Anteriormente, o Vibrio era principalmente uma preocupação de final de verão, mas agora está aparecendo mais cedo e mais tarde no ano. Scott observa que as infecções por Vibrio costumavam ser observadas principalmente de julho a outubro, mas agora são relatadas de abril a novembro, e em alguns casos, as bactérias foram observadas sobrevivendo ao inverno na Carolina do Norte, especialmente ao redor dos Outer Banks.
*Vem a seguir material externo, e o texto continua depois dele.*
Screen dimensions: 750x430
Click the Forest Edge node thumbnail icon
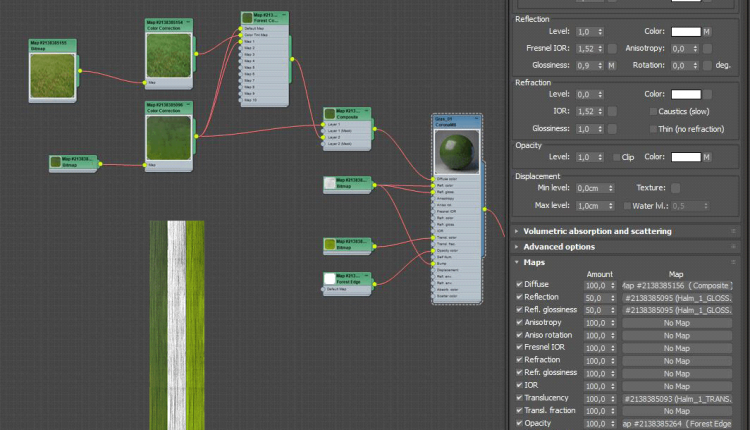(330, 277)
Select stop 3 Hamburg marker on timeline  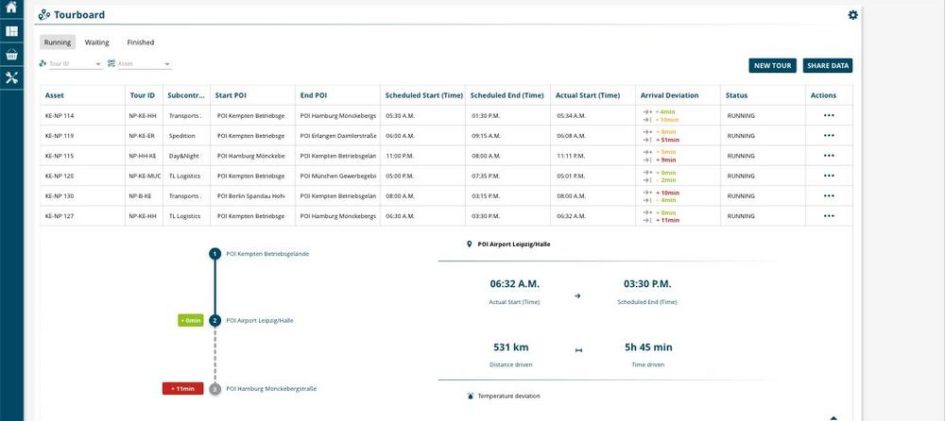coord(214,388)
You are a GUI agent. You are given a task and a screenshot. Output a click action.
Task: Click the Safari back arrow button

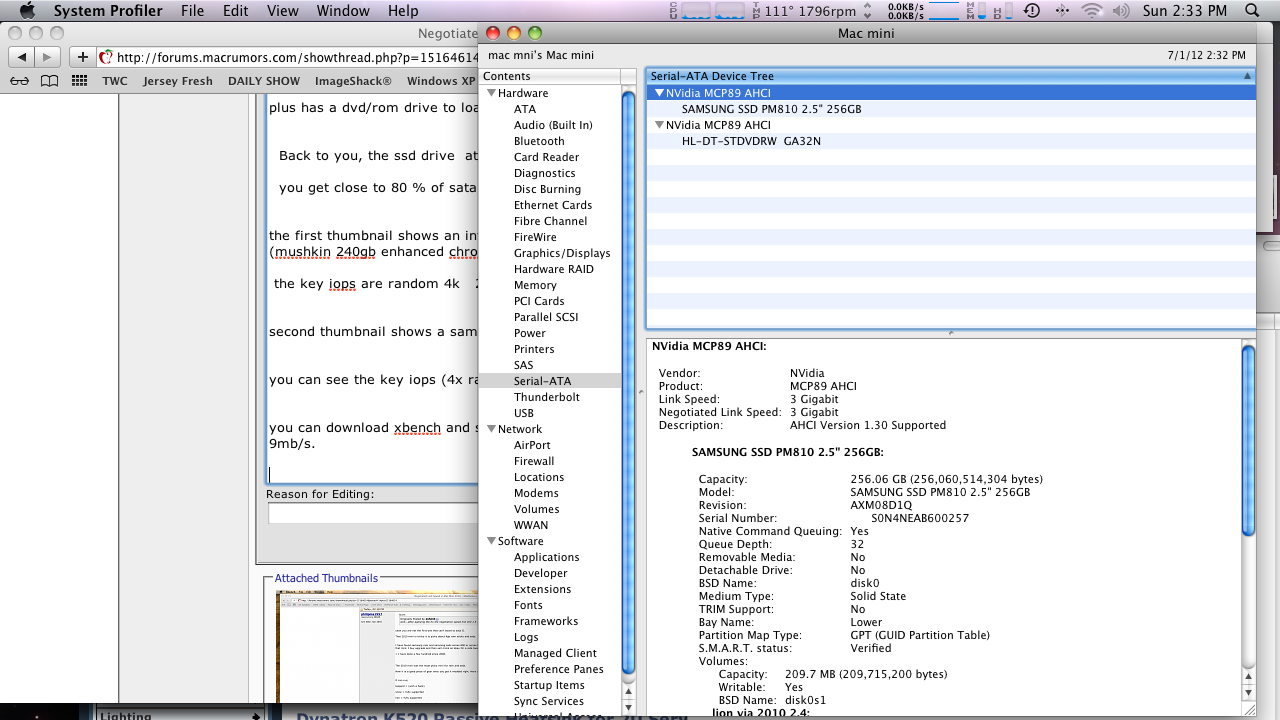21,57
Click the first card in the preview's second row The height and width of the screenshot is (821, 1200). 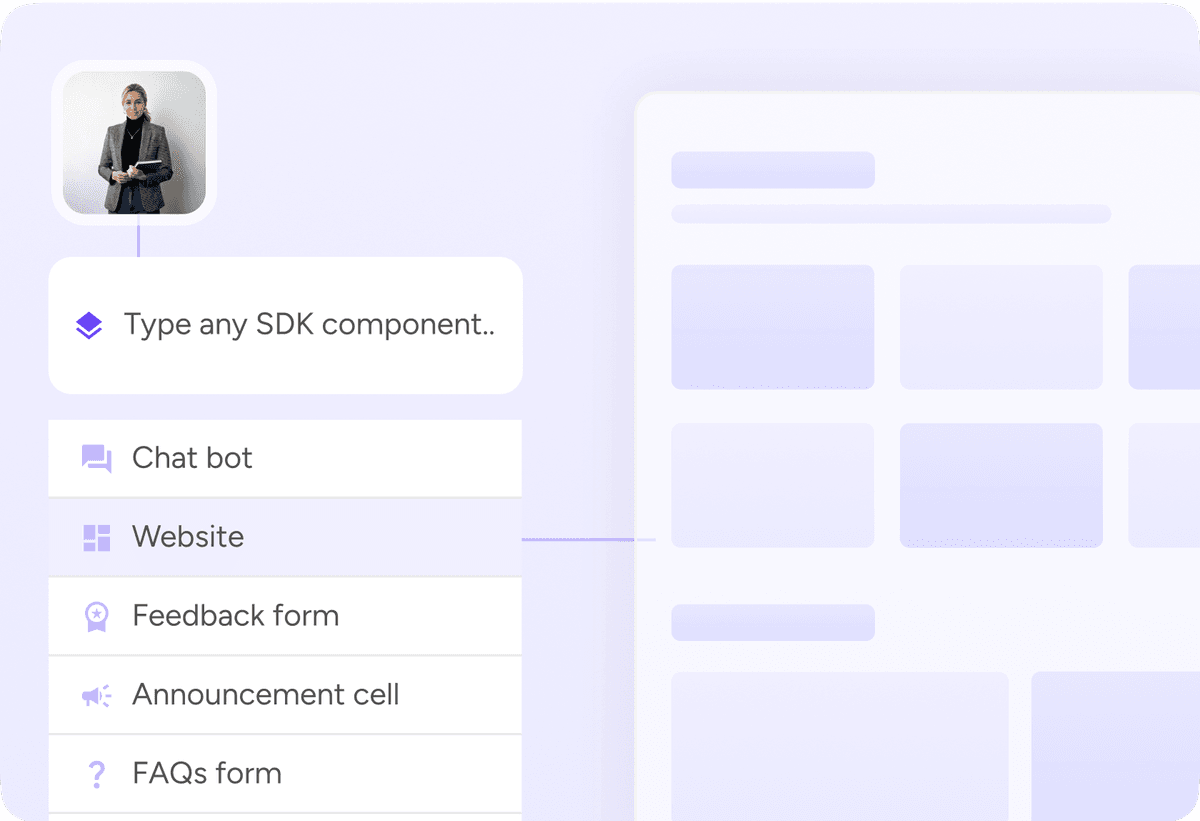click(x=772, y=485)
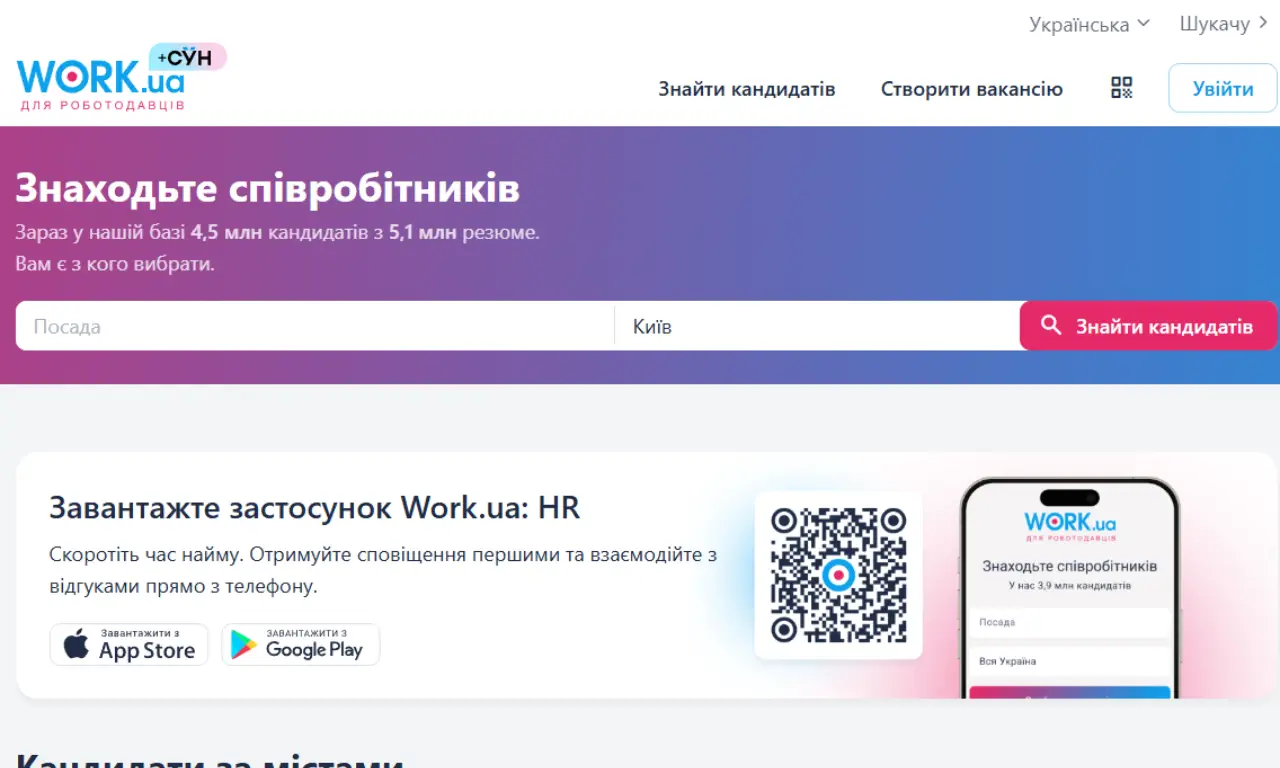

Além do Vibrio se tornar mais virulento, aparecer em mais lugares e por períodos mais longos, há também a preocupação adicional de que mais pessoas possam estar expostas a ele. Isso se deve tanto à tendência natural das pessoas de visitar praias durante o tempo quente quanto ao fato de que algumas pessoas podem não perceber o quanto estão vulneráveis. Scott Roberts, médico de doenças infecciosas e professor assistente da Escola de Medicina de Yale, explica que o Vibrio afeta desproporcionalmente pessoas com doença hepática e pessoas em estado imunossuprimido devido à idade, quimioterapia ou doenças subjacentes.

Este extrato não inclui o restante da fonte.